C.Sen est un personnage tour à tour dur et cynique, mais aussi déconneur, affable et dragueur, suivant l’heure du jour – ou de la nuit – à laquelle on le croise dans les ruelles de son XVIIIe arrondissement parisien. Depuis ses premières apparitions sur les mixtapes de son crew 75018 BeatStreet ou les sirops noircis du frère Aucune Chance, il n’a jamais raconté autre chose, n’a jamais donné dans l’ego-trip, trop occupé à regarder la vie en face : “Je ne veux pas être pris en défaut, je ne suis pas là pour raconter des salades. La vie est telle qu’elle est, et je ne veux ni l’embellir, ni la noircir. Elle est plus intéressante comme ça.”

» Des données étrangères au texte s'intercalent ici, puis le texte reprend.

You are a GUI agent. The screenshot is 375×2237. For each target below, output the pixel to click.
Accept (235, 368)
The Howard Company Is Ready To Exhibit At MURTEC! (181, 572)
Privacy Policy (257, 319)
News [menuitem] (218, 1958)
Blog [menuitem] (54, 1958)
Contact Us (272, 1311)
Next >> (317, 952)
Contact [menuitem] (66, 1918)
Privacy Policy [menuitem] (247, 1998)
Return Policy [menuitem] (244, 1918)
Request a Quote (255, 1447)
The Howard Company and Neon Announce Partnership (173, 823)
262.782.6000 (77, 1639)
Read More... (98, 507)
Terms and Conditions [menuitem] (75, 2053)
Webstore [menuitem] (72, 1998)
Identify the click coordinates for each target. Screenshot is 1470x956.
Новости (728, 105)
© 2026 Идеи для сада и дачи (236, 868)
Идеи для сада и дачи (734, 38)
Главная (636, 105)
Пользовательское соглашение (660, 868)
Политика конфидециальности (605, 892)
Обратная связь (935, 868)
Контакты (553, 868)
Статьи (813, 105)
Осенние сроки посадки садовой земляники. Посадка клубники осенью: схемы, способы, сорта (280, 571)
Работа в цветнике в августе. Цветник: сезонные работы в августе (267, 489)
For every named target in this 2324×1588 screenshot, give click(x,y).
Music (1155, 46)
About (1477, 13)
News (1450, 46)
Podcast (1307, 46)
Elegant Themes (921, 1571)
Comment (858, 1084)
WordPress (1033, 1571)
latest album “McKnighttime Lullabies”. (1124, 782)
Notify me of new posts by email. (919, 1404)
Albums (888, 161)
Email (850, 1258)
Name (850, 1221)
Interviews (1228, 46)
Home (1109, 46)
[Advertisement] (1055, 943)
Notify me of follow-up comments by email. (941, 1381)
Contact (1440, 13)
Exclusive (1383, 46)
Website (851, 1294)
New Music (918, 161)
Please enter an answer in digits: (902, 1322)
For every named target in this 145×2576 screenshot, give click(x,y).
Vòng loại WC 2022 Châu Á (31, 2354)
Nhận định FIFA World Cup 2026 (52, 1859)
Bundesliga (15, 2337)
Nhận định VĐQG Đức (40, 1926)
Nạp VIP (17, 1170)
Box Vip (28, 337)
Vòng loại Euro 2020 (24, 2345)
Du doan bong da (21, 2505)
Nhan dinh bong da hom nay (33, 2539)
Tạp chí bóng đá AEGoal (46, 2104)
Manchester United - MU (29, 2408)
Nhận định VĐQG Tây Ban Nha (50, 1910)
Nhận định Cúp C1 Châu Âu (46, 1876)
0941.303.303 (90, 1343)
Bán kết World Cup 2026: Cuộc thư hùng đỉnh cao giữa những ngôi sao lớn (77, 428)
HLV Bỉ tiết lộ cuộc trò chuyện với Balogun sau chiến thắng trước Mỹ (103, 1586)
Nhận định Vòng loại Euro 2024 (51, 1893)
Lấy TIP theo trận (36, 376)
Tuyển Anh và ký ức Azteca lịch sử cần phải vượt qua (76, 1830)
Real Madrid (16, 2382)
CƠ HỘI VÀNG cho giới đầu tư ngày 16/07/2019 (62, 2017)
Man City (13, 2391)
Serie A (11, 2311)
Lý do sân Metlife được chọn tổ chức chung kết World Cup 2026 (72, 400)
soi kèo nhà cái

Une hauteur de vue, une honnêteté brutale que l’on retrouve sur Questions réponses, où le rappeur interroge entre autres une carrière qui peine à décoller, tout ce rap jeté dans le vide et le succès qui reste en suspens : “Est-ce que j’ai raison de continuer ? C’est un bonheur que je m’offre, mais à mon âge, c’est irresponsable. Insister à ce point sans avoir du succès, c’est très dur. Quand tu es un artiste qui ne passe pas à la radio ou à la télé, tu es de la merde. Tout le monde te le dit, la vie te le dit, la société te le dit. Il faut que je me dépêche…”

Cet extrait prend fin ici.